To improve safety, don’t just wait for something to go wrong and then react. Instead, try to understand what actually takes place in situations where nothing out of the ordinary seems to happen. Identify what adjustments result in success and try to learn from them. This proactive approach is at least as important as finding the cause of and learning from an adverse event. We cannot make sure things go right just by trying to prevent them from going wrong. We also need to know how they go right.
Take a step back to think holistically about outcomes, work, and systems. Instead of first digging deep into an incident to identify the root cause, go up and out into the system as a whole, switching perspectives (stakeholders and situations). Zoom out before you zoom in. A “systems thinking” approach to safety is important (see Figure 1); trying to understand how a system functions by breaking it down to its constituent parts and interpreting it using linear “cause and effect” thinking risks stripping out vital context for understanding and intervention. Ignorance of systems leads to interventions based on poor understanding, which may be ineffective, counterproductive, or even have unintended negative consequences. Even the safest and most efficient individual parts, if designed and managed separately, will not yield a smoothly functioning system. We must take a holistic view.
How can those in the laboratory help to improve patient safety?

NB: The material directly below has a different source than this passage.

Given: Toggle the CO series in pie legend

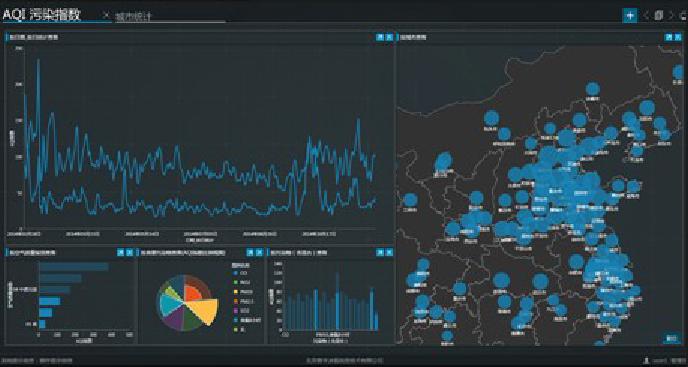Looking at the screenshot, I should 240,273.
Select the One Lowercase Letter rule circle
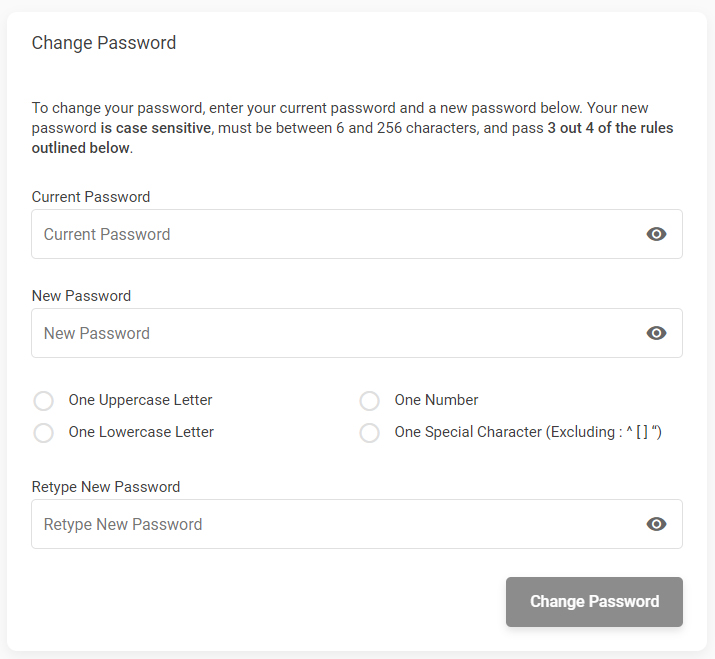The width and height of the screenshot is (715, 659). [44, 433]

Get out from behind your desk and engage with patients. It is vital to use the experiences, ideas, and concerns of patients, their families, and carers to drive improvement in pathology. Undoubtedly, this approach can potentially be more challenging for us because we are often not directly patient-facing, but we nonetheless need to put in the effort to make our systems work well for our patients. And this is especially true of those who are highly reliant on our test results for the long-term management of their condition.
Finally, be as compassionate with yourself as you are with your team. Errors are inevitable for even the most highly skilled, experienced, and motivated among us. We are only human and we work in a system that has a powerful effect on our performance – for good and for bad.